Quando entrei, eu era muito tímido. Com o tempo, a tropa foi me ajudando a me soltar e a me socializar mais. Mesmo sendo mais fechado no início, eu sempre gostei de ajudar as pessoas, e foi dentro do escotismo que comecei a me incentivar a fazer isso com mais frequência, tentando incluir quem precisava e participando mais ativamente do grupo.

Um dos pontos que mais me marcaram foi perceber como, nos momentos em que eu não estava bem durante acampamentos, principalmente no começo da minha jornada, os chefes sempre buscavam me incluir. Isso fez muita diferença pra mim. Hoje, estando no ramo sênior, vejo que tenho essa mesma liberdade de fazer pelos outros aquilo que fizeram por mim: incluir, apoiar e ajudar quem precisa.

Ao longo do tempo, vivi muitas situações engraçadas e também difíceis, mas no geral todas contribuíram de forma positiva. A principal mudança que percebo de quando eu era escoteiro para agora é que antes eu aprendia, e hoje também estou aprendendo a ensinar. Isso trouxe mais responsabilidade e uma nova forma de enxergar meu papel dentro da patrulha.

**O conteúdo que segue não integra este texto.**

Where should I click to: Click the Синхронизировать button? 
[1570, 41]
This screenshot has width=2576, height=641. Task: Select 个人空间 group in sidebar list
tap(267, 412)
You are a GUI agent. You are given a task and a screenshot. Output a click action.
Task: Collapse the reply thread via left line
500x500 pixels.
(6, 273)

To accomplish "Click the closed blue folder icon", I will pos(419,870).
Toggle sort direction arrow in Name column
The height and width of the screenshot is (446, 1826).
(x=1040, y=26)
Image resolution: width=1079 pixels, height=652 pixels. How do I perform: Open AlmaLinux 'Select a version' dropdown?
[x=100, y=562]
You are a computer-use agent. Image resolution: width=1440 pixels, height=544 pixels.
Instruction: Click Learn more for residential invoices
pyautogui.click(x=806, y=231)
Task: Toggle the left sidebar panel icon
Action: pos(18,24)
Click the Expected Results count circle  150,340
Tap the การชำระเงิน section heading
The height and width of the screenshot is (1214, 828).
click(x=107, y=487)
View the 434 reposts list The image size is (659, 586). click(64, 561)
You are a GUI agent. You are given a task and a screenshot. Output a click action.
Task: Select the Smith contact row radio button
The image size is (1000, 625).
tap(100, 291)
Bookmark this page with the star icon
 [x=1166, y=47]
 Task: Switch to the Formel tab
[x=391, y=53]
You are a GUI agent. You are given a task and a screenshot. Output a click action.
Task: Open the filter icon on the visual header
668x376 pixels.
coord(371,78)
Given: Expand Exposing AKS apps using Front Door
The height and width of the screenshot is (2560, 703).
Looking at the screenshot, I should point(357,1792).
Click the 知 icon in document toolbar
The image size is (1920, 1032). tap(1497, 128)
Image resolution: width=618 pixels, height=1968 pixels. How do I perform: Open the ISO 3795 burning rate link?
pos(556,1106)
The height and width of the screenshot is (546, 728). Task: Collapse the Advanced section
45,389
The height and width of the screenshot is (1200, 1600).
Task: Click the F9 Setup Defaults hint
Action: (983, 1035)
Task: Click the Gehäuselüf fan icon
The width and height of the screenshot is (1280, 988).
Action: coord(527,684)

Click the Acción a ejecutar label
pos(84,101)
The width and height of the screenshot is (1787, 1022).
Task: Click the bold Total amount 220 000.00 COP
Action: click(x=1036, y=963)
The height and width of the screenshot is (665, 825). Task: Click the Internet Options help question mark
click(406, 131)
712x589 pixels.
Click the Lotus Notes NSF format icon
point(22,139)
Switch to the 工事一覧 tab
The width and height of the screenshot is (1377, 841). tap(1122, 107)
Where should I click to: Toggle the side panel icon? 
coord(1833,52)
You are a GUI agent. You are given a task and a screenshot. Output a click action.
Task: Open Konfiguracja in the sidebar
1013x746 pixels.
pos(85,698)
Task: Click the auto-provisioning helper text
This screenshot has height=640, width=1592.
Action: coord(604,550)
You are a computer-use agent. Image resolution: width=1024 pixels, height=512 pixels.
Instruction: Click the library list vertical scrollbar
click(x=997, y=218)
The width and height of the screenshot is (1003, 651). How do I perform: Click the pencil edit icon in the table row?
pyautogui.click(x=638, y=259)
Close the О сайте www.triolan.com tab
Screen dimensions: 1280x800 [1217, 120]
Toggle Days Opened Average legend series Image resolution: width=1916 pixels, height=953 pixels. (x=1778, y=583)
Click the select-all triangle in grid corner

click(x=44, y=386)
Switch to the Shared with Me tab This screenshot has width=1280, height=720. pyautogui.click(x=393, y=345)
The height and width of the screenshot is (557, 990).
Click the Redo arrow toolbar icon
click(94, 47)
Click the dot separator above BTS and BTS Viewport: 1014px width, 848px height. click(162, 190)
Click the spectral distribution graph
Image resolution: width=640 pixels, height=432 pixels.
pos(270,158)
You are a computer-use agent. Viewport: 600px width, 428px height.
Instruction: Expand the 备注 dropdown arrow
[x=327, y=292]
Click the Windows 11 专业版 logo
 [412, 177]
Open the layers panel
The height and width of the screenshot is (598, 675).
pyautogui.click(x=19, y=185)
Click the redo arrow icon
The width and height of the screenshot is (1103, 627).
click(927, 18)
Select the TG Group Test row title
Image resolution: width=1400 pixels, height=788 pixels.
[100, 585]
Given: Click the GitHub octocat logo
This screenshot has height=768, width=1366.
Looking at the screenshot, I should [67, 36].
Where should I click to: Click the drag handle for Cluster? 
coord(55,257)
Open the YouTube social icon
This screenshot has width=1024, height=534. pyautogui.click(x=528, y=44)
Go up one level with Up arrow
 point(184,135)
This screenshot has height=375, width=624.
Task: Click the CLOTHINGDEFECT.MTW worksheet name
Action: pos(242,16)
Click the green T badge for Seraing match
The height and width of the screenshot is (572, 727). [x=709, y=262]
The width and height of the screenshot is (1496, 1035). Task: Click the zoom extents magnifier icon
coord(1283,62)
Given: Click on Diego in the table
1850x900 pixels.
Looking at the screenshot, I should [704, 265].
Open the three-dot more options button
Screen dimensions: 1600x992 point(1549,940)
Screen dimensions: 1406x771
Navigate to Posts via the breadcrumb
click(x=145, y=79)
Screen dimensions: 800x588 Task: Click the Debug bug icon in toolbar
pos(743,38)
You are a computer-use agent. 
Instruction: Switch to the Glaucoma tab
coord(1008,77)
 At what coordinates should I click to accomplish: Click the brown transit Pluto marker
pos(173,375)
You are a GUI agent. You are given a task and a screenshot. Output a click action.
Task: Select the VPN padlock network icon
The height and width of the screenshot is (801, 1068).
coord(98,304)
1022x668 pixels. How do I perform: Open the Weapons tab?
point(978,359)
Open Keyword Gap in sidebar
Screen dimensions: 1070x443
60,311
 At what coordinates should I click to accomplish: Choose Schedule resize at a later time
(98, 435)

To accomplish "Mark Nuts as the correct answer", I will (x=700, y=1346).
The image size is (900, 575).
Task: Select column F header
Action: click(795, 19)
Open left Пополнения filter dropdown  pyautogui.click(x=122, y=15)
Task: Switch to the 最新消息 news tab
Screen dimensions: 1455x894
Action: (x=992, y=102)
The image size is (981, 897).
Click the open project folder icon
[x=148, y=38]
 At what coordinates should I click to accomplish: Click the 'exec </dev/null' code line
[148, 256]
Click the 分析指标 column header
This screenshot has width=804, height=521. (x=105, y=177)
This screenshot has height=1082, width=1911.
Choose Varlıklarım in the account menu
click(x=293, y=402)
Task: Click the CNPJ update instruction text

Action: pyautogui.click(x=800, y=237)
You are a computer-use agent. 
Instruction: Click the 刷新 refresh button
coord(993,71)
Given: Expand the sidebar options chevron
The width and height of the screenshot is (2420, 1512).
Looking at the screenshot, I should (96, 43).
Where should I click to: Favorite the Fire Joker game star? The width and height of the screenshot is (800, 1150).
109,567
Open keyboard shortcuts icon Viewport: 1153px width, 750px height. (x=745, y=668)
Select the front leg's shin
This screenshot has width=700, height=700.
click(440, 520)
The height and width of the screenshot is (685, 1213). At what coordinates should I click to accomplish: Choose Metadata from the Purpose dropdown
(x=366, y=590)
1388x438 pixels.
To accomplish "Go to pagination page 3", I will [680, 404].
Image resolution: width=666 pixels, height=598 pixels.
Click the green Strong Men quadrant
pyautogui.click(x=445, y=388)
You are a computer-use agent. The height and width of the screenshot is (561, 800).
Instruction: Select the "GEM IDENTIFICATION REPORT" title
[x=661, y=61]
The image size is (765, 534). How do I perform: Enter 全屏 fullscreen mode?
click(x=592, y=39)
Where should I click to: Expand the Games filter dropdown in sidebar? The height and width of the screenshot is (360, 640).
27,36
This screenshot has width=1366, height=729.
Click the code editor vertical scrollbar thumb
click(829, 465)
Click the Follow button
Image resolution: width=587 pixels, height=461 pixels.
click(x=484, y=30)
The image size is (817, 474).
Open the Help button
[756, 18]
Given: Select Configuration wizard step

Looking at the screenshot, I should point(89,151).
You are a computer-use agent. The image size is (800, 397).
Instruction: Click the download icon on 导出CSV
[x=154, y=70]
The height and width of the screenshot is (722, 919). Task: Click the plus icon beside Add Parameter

Refletindo sobre tudo isso, fica claro o quanto essa fase foi importante na minha vida. O escotismo me mostrou que família não é só de sangue, é também construída através de convivência, apoio e companheirismo. E isso é algo que eu levo comigo até hoje. 

Na tropa escoteira, eu entendi que família não é só quem nasce com você, mas quem caminha ao seu lado.

Por Lorenzo Ferraz - Sênior da Tropa Charruas 

31 de mar. de 2026

Entre Nós Diário 02 | Aprender, ensinar e evoluir

No último encontro, iniciamos as atividades às 14h na sede, em um dia de muito sol. A proposta principal foi um treino de nós, algo essencial dentro do escotismo, especialmente no ramo sênior. Durante a atividade, também aproveitei um momento para ajudar na sede, dando uma nova pintura na estátua da flor de lis, símbolo importante para todos nós. As atividades foram encerradas por volta das 16h20, e logo após houve uma reunião com os pais, onde os chefes apresentaram as normas anuais e o calendário do grupo.

Durante o treino, os chefes ensinaram nós como o catau, o balso pelo seio e a boca de lobo. A dinâmica foi simples, mas muito eficiente: quem aprendia um nó, logo ensinava para outro companheiro da patrulha. Isso fez com que a atividade não fosse apenas técnica, mas também colaborativa, fortalecendo o trabalho em equipe e o companheirismo entre todos.

No geral, foi uma atividade sem grandes imprevistos, mas com muito valor no aprendizado. Saber diferentes tipos de nós é uma habilidade fundamental no escotismo, e essa prática mostrou como o ensino entre os próprios membros pode ser muito eficaz. Foi uma experiência positiva, que reforçou a importância de aprender, mas também de compartilhar conhecimento, algo que vai muito além das atividades e se aplica diretamente na vida.

Por Lorenzo Ferraz - Sênior da Tropa Charruas  

23 de mar. de 2026

Entre Nós Diário 01 | Integração, improviso e comida mateira

No dia 21/03/2026, nossa patrulha se reuniu na sede em uma atividade que começou às 14h e seguiu até às 21h. O encontro teve dois focos principais: a produção do mural da patrulha e um treino de comida mateira orientado pelos chefes. Durante a tarde, também organizamos os encargos da patrulha, deixando mais claro o papel de cada um dentro do grupo.

Mesmo sendo uma atividade tranquila no geral, tivemos alguns momentos inesperados, como a preparação de um toldo por conta da chuva que ia e voltava ao longo do dia. No final, o maior desafio acabou sendo desmontar o campo debaixo de chuva, exigindo organização e rapidez de todos. Também tivemos momentos marcantes, como quando dois ovos acabaram explodindo no fogo e quando, de forma até meio cômica, adicionamos um “tempero especial” à massa do pão, um pouco de terra e formiga.

Apesar disso, a atividade trouxe muito aprendizado. Aprendemos a preparar pão de caçador, abóbora recheada e charuto de carne enrolado com folha de couve. Mais do que as técnicas, o que ficou foi a experiência de trabalhar em equipe, onde cada um cumpriu seu encargo corretamente. Foi uma atividade muito positiva para a integração da patrulha, reforçando valores como disciplina, cooperação e responsabilidade.